TO DO: Set the data down again, exactly as it reads, but without the pictures.

***

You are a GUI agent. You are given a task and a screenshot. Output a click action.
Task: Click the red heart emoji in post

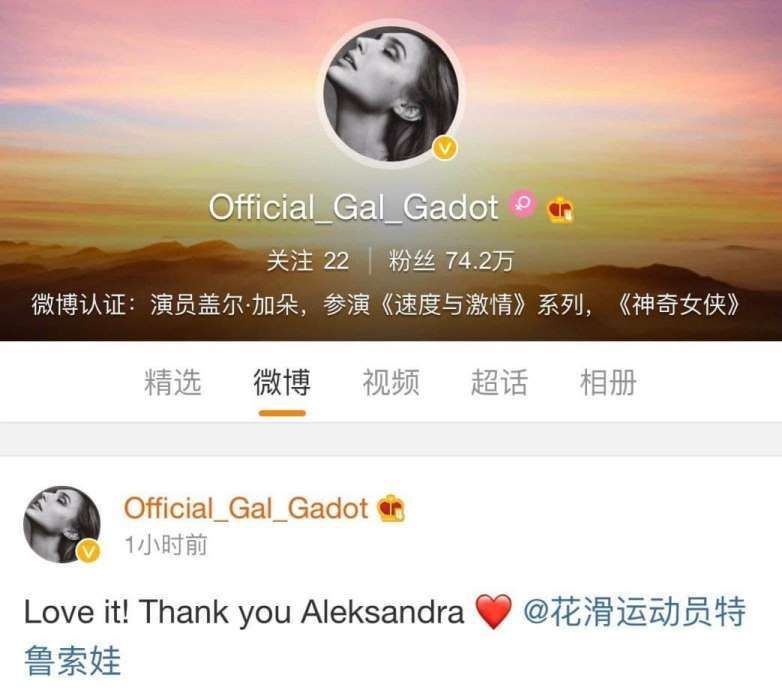tap(493, 611)
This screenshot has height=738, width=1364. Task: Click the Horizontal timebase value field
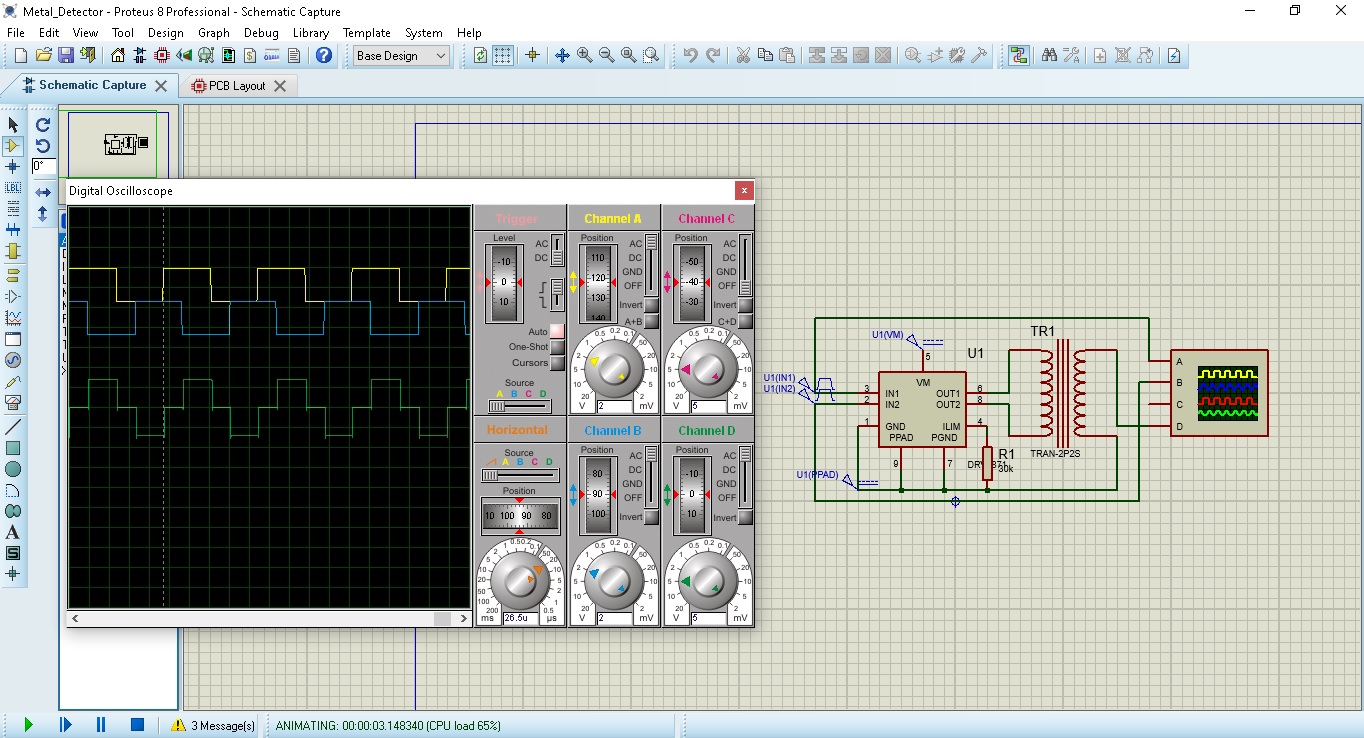[520, 617]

***

YOUR RESPONSE:
You are a GUI agent. You are given a task and a screenshot. Output a click action.
Task: Click the red heart emoji in post

tap(493, 611)
This screenshot has height=738, width=1364. Task: Click the Horizontal timebase value field
[520, 617]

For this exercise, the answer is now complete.